Mauryas – Time of Bindusara

Bindusara

  • Bindusara succeeded Chandragupta Maurya in 297 or 298 B.C.

  • According to Strabo Antiochus sent Daimiachus as an ambassador to Bindusara's court

  • Pliny mentions that another Greek king Ptolemy Philadelphus of Egypt (285-247 BC) sent Dionysius as ambassador to India.

  • He was known as Aniitra Ghata (Slayer of foes)

  • The Greeks called him Amitrochates

  • Amitrochates (Bindusara) wrote to Antiochus I of Syria and asked for some sweet wine, dried figs and a sophist

  • Antiochus sent the wine and figs but replied that Sophist (Greek philosophers) was not for export

  • It was probably during the reign of Bindusara, that the Mauryas controlled the Deccan

  • During his time there was a revolt at Taxila

  • He sent his son Asoka to suppress the rebellions (according to Ashokavadan)
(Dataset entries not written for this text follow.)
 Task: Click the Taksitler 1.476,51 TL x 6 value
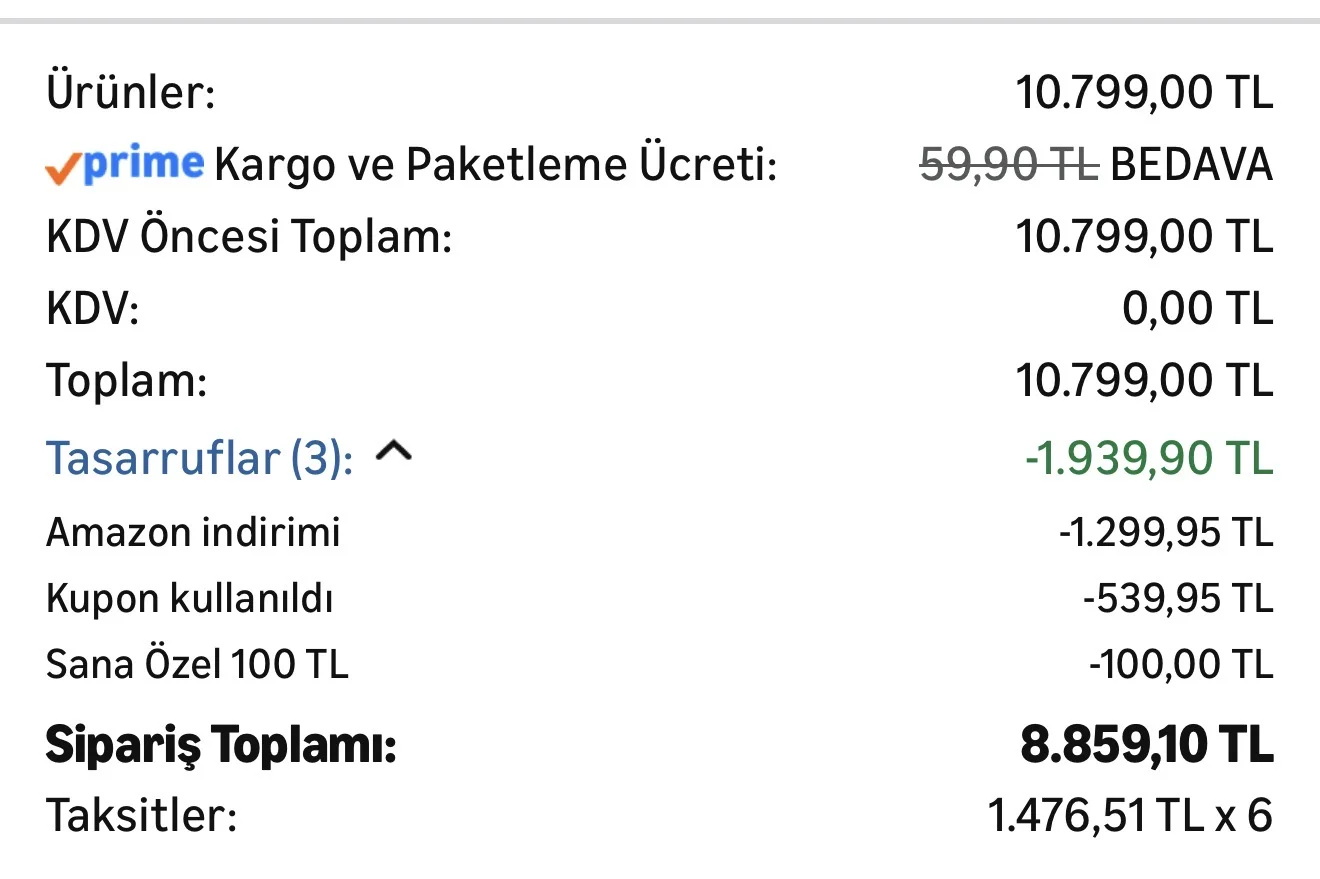(1130, 817)
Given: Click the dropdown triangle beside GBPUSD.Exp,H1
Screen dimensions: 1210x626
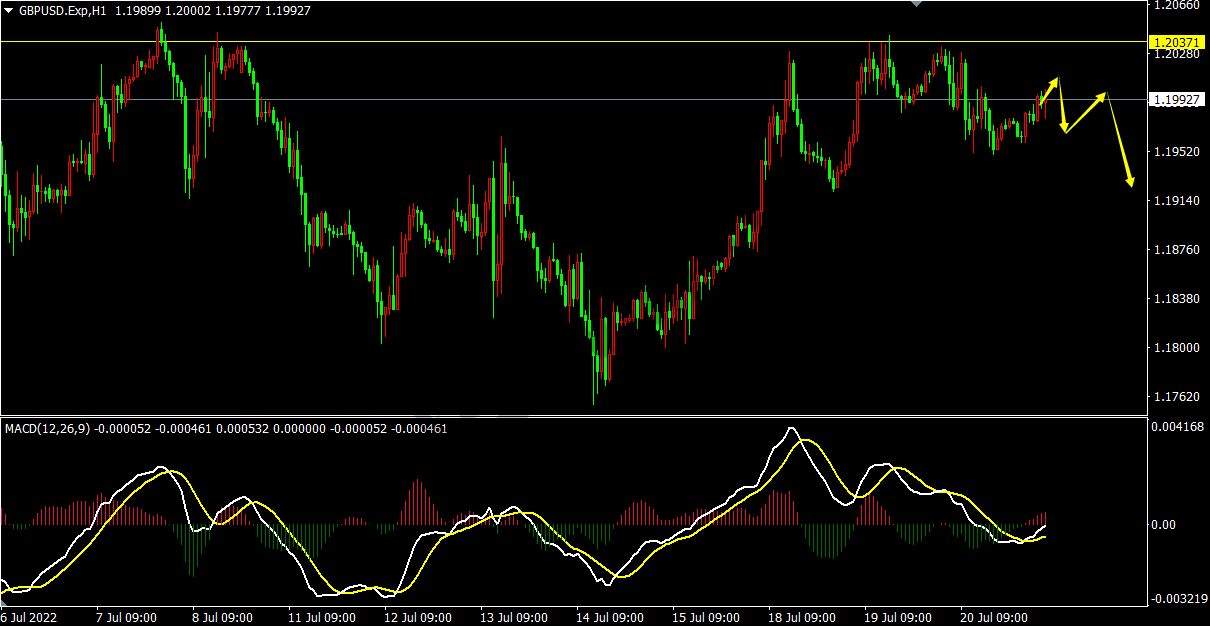Looking at the screenshot, I should 9,10.
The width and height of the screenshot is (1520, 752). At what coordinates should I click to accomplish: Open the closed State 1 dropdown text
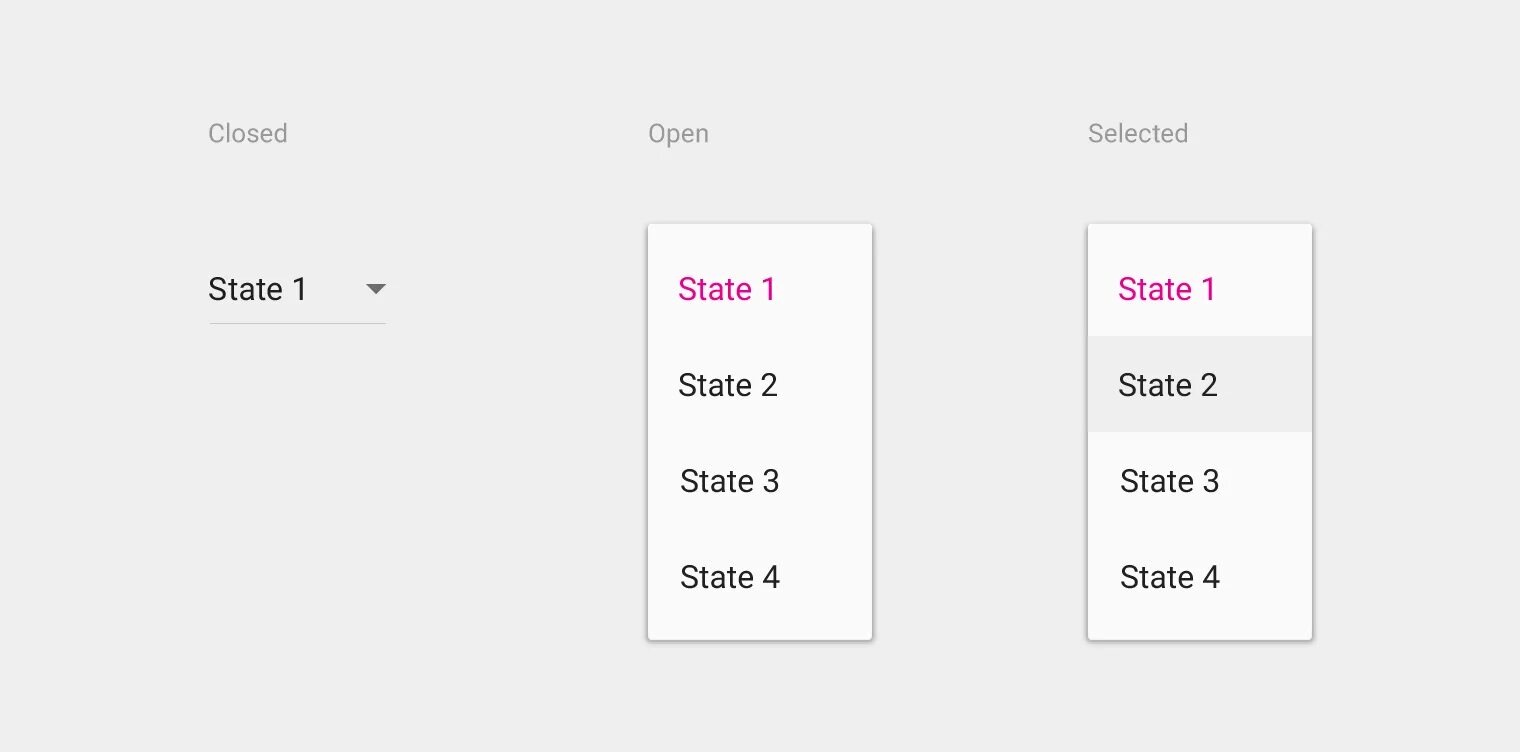click(x=258, y=290)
  • Bindusara is said to have a privy council of 500 of 500 members

  • His Prime Minister (Agramatya) was a person named Khallataba

  • Bindusara was a follower of Ajivika sect

  • Bindusara died in the period 273-272 B.C.

  • Syrian Ambassador Demiachus was sent to his court after Magasthenese

  • Asoka was the Governor of Avanti for 18 years but was later transferred to Taxila

Ashoka

  • He ascended the throne after the 4 years of inter regnum

  • He mother's name was Subhdharangi and Dhrama

  • Tissya was his youngest brother

  • There is mention of his second queen named Karuvati, mother of Tivara (his son)
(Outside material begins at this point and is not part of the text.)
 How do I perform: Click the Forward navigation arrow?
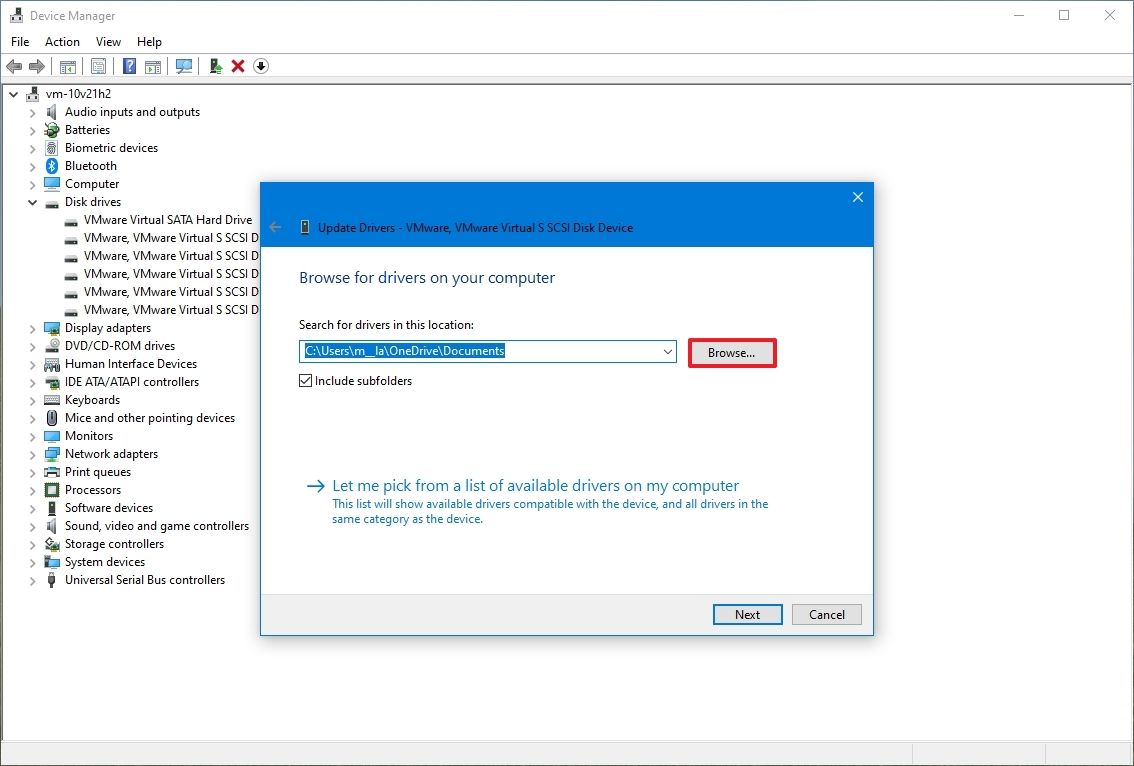click(38, 66)
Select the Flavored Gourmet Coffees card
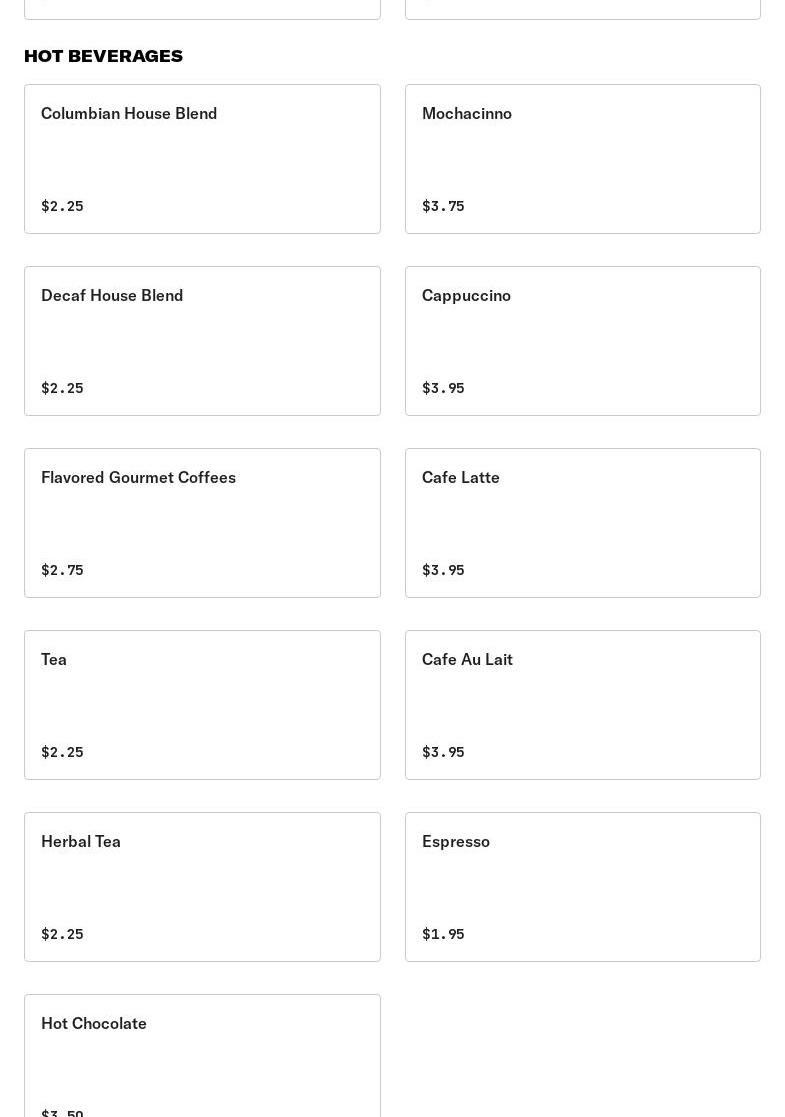785x1117 pixels. coord(202,523)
  • According to his inscriptions at Maski, Gurjara, he styled himself as Devnam Priya Priyadarshi Raja

  • The edicts II, V and XIII mentions that Yavana, Kamboja, Nabhaka, Rastrika, Bhoj, Andhra and Parqdas were the outlaying provinces

  • Tamraparni (Ceylon) was outside his domain

  • According to the II rock edict, Asoka called his kingdom as 'Vijit' i.e. conquered territory and the entire royal territory was called Raja Vishaya (according to XIII rock edict)

  • The kingdom was divided into a number of Janapadas and a number of Predeshas

  • These Pradeshas were dividing into Ahars (districts) and Ahars into Vishyas (Taluka, subdivision or Kotta)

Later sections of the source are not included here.